PRESIDENT 2016年8月15日号 掲載

20代までは、同期が横一線で昇進していくという企業が多いでしょう。ところが30代になると、一足早く管理職になる人が現れるなど、昇進に差がつき始めます。最近では年功序列が崩れ、年下の後輩が先に管理職になるといったケースが当たり前になってきました。また、女性の社会進出が進み、男性顔負けの活躍をする女性も増えています。「自分の上司は同期の女性」といったケースも、珍しいことではなくなってきています。

しかし、そうした変化に適応できていない30代の男性をよく見受けます。とりわけ自分の「メンツ」にこだわりがちで、「女性の下でなんか働けるか」などと、旧態依然とした価値観に縛られている人が少なからずいます。しかし、企業のほうは、そんなメンツなど尊重も評価もしてくれません。すぐに頭を切り替えないと、40代、50代になったときに生き残っていくのは難しくなるでしょう。

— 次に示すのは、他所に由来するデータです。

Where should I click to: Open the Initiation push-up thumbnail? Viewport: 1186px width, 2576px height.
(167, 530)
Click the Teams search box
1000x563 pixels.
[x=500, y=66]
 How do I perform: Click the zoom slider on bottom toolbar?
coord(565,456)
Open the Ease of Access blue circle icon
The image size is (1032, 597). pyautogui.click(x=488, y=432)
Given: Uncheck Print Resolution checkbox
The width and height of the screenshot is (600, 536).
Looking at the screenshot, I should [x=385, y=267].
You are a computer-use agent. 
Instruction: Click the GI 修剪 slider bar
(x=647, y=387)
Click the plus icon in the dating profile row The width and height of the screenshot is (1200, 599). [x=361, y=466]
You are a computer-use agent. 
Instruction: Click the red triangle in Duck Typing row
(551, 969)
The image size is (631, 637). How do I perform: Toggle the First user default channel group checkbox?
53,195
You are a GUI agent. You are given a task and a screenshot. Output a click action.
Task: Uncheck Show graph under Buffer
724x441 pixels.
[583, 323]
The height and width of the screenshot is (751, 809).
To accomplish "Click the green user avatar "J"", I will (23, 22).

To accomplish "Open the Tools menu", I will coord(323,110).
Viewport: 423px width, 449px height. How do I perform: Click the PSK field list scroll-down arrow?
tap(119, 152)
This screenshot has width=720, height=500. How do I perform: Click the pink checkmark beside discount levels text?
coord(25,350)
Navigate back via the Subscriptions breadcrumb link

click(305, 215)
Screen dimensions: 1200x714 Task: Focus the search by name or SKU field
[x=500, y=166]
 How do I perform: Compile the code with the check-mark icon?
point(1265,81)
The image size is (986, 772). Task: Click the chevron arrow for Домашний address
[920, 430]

実は、できるビジネスパーソンほど、自分のメンツや意地にはこだわりません。たとえば、自分にはできないことは「できない」とはっきりといい、知ったかぶりをしたり、虚勢を張ったりしません。

「できるふり」をしても、すぐに化けの皮がはがれ、周囲に見透かされてしまうことがわかっているからです。ですから、イザというときには自分の弱さをさらけだして、周囲の人たちの協力を得ながら、緊急事態を収拾できるのです。

さらに、他人の実力を率直に認めて、その人から学ぼうという意欲と謙虚さを持ち合わせています。相手が女性だろうと、年下の部下だろうと、常に態度は変わりません。そうした結果、周囲も進んで知恵や力を貸してくれ、成長を続けられるのです。

また、同期の女性が上司になったとしても、嫉妬したりせずに、逆にチャンスだと考えて、見事にサポートします。もともと同期なので気心は知れており、女性の上司と良好なリレーションを築くことが容易にできます。女性管理職はまだ少数派で実績が少ないため、女性の上司が成功すれば、部下である自分も高く評価されるのです。やはり、目先の男の小さなメンツを捨てることが、大きな飛躍につながっていくのです。